» Task details: Return the data below line for line, without changing any character.
———
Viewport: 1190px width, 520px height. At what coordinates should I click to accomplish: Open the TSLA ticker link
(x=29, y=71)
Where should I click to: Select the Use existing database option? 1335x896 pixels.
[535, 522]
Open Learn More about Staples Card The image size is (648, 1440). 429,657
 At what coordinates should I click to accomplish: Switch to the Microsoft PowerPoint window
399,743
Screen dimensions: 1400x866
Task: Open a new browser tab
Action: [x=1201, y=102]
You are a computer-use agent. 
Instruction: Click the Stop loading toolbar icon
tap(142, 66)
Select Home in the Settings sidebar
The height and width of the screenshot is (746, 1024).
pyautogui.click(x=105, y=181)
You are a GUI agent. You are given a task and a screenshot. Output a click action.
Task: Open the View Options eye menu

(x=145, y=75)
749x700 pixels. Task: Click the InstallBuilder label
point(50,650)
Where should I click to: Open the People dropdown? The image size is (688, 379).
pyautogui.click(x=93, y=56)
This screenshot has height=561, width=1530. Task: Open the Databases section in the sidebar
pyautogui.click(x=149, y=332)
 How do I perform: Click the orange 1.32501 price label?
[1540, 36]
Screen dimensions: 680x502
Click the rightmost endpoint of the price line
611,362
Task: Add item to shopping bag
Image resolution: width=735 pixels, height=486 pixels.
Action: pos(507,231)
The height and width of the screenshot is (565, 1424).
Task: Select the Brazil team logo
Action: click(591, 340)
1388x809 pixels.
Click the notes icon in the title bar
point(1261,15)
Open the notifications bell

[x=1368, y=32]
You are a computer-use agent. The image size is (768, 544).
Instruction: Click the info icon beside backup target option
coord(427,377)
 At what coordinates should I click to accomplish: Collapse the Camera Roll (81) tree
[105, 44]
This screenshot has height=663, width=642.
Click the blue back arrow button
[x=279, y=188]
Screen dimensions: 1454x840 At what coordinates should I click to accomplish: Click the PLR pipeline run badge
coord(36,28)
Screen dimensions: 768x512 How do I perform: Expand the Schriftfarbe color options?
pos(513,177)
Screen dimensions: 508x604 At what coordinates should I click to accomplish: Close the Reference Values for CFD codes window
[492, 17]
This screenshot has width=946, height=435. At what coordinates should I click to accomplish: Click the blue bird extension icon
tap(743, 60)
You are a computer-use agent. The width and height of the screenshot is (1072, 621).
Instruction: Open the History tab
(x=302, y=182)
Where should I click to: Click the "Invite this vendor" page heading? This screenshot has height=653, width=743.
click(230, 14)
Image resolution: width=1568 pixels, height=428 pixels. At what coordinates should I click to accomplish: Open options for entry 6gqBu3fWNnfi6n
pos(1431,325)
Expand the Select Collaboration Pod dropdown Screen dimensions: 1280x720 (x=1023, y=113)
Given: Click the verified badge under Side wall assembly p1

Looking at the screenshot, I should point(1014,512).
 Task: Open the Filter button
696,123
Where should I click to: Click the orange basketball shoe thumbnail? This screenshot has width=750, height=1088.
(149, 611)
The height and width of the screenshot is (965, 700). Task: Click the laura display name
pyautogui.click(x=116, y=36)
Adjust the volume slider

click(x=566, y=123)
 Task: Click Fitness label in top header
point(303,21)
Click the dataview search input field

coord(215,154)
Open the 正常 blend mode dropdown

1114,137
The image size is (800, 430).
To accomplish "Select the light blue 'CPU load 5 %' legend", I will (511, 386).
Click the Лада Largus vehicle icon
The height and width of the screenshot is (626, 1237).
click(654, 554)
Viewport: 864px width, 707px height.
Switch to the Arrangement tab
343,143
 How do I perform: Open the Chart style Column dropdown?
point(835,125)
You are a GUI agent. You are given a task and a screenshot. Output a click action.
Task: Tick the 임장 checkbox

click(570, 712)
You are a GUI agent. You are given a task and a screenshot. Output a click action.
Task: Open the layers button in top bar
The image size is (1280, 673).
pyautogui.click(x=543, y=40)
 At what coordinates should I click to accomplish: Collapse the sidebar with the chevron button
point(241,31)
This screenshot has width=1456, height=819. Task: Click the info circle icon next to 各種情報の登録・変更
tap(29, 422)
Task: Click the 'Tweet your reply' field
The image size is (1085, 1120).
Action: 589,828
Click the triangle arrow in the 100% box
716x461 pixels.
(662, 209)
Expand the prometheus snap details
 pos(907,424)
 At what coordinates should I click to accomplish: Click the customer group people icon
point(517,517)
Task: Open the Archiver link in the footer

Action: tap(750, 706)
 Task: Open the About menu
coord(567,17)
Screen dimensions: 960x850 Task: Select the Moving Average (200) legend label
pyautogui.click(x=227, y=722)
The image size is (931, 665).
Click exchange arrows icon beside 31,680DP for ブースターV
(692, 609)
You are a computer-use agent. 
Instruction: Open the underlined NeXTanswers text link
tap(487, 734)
———
» Written response:
Viewport: 1190px width, 520px height. At what coordinates should I click to accomplish: Open the TSLA ticker link
(x=29, y=71)
Where should I click to: Select the Use existing database option? 1335x896 pixels.
[535, 522]
Open Learn More about Staples Card The image size is (648, 1440). 429,657
 At what coordinates should I click to accomplish: Switch to the Microsoft PowerPoint window
399,743
Screen dimensions: 1400x866
Task: Open a new browser tab
Action: [x=1201, y=102]
You are a computer-use agent. 
Instruction: Click the Stop loading toolbar icon
tap(142, 66)
Select Home in the Settings sidebar
The height and width of the screenshot is (746, 1024).
pyautogui.click(x=105, y=181)
You are a GUI agent. You are given a task and a screenshot. Output a click action.
Task: Open the View Options eye menu

(x=145, y=75)
749x700 pixels. Task: Click the InstallBuilder label
point(50,650)
Where should I click to: Open the People dropdown? The image size is (688, 379).
pyautogui.click(x=93, y=56)
This screenshot has height=561, width=1530. Task: Open the Databases section in the sidebar
pyautogui.click(x=149, y=332)
 How do I perform: Click the orange 1.32501 price label?
[1540, 36]
Screen dimensions: 680x502
Click the rightmost endpoint of the price line
611,362
Task: Add item to shopping bag
Image resolution: width=735 pixels, height=486 pixels.
Action: pos(507,231)
The height and width of the screenshot is (565, 1424).
Task: Select the Brazil team logo
Action: click(591, 340)
1388x809 pixels.
Click the notes icon in the title bar
point(1261,15)
Open the notifications bell

[x=1368, y=32]
You are a computer-use agent. The image size is (768, 544).
Instruction: Click the info icon beside backup target option
coord(427,377)
 At what coordinates should I click to accomplish: Collapse the Camera Roll (81) tree
[105, 44]
This screenshot has height=663, width=642.
Click the blue back arrow button
[x=279, y=188]
Screen dimensions: 1454x840 At what coordinates should I click to accomplish: Click the PLR pipeline run badge
coord(36,28)
Screen dimensions: 768x512 How do I perform: Expand the Schriftfarbe color options?
pos(513,177)
Screen dimensions: 508x604 At what coordinates should I click to accomplish: Close the Reference Values for CFD codes window
[492, 17]
This screenshot has width=946, height=435. At what coordinates should I click to accomplish: Click the blue bird extension icon
tap(743, 60)
You are a computer-use agent. The width and height of the screenshot is (1072, 621).
Instruction: Open the History tab
(x=302, y=182)
Where should I click to: Click the "Invite this vendor" page heading? This screenshot has height=653, width=743.
click(230, 14)
Image resolution: width=1568 pixels, height=428 pixels. At what coordinates should I click to accomplish: Open options for entry 6gqBu3fWNnfi6n
pos(1431,325)
Expand the Select Collaboration Pod dropdown Screen dimensions: 1280x720 (x=1023, y=113)
Given: Click the verified badge under Side wall assembly p1

Looking at the screenshot, I should point(1014,512).
 Task: Open the Filter button
696,123
Where should I click to: Click the orange basketball shoe thumbnail? This screenshot has width=750, height=1088.
(149, 611)
The height and width of the screenshot is (965, 700). Task: Click the laura display name
pyautogui.click(x=116, y=36)
Adjust the volume slider

click(x=566, y=123)
 Task: Click Fitness label in top header
point(303,21)
Click the dataview search input field

coord(215,154)
Open the 正常 blend mode dropdown

1114,137
The image size is (800, 430).
To accomplish "Select the light blue 'CPU load 5 %' legend", I will (511, 386).
Click the Лада Largus vehicle icon
The height and width of the screenshot is (626, 1237).
click(654, 554)
Viewport: 864px width, 707px height.
Switch to the Arrangement tab
343,143
 How do I perform: Open the Chart style Column dropdown?
point(835,125)
You are a GUI agent. You are given a task and a screenshot. Output a click action.
Task: Tick the 임장 checkbox

click(570, 712)
You are a GUI agent. You are given a task and a screenshot. Output a click action.
Task: Open the layers button in top bar
The image size is (1280, 673).
pyautogui.click(x=543, y=40)
 At what coordinates should I click to accomplish: Collapse the sidebar with the chevron button
point(241,31)
This screenshot has width=1456, height=819. Task: Click the info circle icon next to 各種情報の登録・変更
tap(29, 422)
Task: Click the 'Tweet your reply' field
The image size is (1085, 1120).
Action: 589,828
Click the triangle arrow in the 100% box
716x461 pixels.
(662, 209)
Expand the prometheus snap details
 pos(907,424)
 At what coordinates should I click to accomplish: Click the customer group people icon
point(517,517)
Task: Open the Archiver link in the footer

Action: tap(750, 706)
 Task: Open the About menu
coord(567,17)
Screen dimensions: 960x850 Task: Select the Moving Average (200) legend label
pyautogui.click(x=227, y=722)
The image size is (931, 665).
Click exchange arrows icon beside 31,680DP for ブースターV
(692, 609)
You are a computer-use agent. 
Instruction: Open the underlined NeXTanswers text link
tap(487, 734)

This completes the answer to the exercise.